Volatility returned to the markets in early 2018, and the IMX decreased for four consecutive months to start the year. The IMX then rebounded in the spring of 2018 and continued higher during the summer on the back of better-than-expected earnings and increasing equity markets. The IMX headed higher during the fall of 2018 as economic growth increased before heading lower in late 2018 as the Nasdaq Composite entered a bear market to end the year.
Geopolitical issues were in the headlines during early 2019 as the U.S. and China traded tariffs. The IMX rebounded along with equity markets in the spring of 2019 on optimism of a trade deal with China and the unemployment rate nearing a 49-year low.

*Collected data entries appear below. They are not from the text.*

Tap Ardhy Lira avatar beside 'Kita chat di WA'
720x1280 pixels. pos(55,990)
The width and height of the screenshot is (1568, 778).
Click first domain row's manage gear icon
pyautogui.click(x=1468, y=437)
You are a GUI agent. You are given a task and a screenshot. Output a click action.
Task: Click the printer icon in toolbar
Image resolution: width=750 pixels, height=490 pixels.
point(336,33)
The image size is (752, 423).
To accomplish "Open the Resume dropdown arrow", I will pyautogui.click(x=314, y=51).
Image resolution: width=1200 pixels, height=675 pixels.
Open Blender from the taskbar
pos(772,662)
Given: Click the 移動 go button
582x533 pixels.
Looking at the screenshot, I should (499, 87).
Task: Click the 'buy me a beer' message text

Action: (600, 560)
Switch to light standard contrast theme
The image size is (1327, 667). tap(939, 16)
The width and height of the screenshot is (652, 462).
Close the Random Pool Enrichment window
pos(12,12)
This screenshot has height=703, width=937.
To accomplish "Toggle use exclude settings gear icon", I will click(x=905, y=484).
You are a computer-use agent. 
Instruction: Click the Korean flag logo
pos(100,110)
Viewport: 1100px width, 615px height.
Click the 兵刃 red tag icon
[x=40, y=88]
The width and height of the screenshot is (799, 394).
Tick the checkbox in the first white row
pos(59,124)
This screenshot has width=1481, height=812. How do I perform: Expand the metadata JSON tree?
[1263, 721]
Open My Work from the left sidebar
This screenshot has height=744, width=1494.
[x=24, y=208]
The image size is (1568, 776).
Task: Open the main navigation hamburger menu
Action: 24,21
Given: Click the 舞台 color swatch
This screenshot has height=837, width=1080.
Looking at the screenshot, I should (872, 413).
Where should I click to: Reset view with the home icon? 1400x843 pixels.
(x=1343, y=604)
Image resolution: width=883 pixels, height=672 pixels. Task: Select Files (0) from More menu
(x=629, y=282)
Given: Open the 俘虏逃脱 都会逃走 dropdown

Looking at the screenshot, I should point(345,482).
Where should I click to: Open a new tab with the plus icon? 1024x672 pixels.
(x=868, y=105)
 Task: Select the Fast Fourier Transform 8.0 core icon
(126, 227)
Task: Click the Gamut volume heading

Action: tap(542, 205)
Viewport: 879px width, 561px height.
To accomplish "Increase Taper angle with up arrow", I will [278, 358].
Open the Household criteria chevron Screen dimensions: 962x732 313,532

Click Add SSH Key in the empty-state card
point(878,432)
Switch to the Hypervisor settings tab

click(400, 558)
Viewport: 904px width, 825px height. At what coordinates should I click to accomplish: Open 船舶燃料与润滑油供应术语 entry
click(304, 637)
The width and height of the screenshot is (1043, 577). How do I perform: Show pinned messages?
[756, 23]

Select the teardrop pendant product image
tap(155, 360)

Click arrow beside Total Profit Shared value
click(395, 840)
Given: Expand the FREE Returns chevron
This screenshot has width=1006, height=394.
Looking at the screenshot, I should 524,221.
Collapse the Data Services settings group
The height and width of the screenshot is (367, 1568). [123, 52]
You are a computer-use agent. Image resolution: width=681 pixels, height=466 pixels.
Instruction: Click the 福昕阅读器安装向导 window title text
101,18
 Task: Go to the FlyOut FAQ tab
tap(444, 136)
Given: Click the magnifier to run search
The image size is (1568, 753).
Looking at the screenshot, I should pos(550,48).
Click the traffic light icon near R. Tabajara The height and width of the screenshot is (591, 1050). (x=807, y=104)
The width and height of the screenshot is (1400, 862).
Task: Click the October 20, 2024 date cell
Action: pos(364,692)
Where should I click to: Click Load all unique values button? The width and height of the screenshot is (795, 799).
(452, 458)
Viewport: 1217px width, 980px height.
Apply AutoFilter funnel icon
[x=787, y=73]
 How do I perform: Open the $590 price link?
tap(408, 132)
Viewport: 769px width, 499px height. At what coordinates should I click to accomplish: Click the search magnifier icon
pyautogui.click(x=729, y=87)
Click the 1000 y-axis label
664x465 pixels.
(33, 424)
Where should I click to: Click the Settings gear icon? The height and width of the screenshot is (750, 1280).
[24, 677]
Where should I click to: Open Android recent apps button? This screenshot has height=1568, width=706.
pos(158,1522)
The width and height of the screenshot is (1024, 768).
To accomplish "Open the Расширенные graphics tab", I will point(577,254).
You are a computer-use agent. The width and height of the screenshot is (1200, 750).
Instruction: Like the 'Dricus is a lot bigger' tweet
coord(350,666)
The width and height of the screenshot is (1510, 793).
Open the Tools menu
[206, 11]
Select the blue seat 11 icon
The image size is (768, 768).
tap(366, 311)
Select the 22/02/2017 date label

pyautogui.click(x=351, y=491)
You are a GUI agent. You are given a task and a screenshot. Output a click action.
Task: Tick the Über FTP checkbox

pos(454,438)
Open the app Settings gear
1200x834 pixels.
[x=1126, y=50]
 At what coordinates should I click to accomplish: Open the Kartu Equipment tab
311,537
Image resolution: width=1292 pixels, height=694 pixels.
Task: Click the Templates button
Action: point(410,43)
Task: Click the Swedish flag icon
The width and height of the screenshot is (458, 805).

The IMX remained range-bound during the summer of 2019 as trade-related policy concerns led to investors favoring less-risky assets, including fixed-income products. Heading into the fall of 2019, the IMX began to rebound and ended the year at the highest levels in over a year as trade war fears diminished and economic data began to improve globally.
In early 2020, the bull market ended as markets pulled back due to the COVID-19 pandemic, with markets experiencing volatility not seen since the financial crisis of 2008. During the spring of 2020, the IMX reached 3.90, its lowest point in years after equity markets sold off on pandemic fears. The IMX began to rebound into the summer of 2020 as equity markets began to rebound after a slight uptick in economic activity. Market volatility continued into the fall of 2020 before markets headed higher, reaching all-time highs. TD Ameritrade clients increased equity market exposure to the highest level in nearly three years to end 2020.
Historical data should not be used alone when making investment decisions. Please consult other sources of information and consider your individual financial position and goals before making an independent investment decision.
All investments involve risk including the possible loss of principal. Please consider all risks and objectives before investing.
Past performance of a security, strategy or index is no guarantee of future results or investment success.
The IMX is not a tradable index.
The IMX should not be used as an indicator or predictor of future client trading volume or financial performance for TD Ameritrade.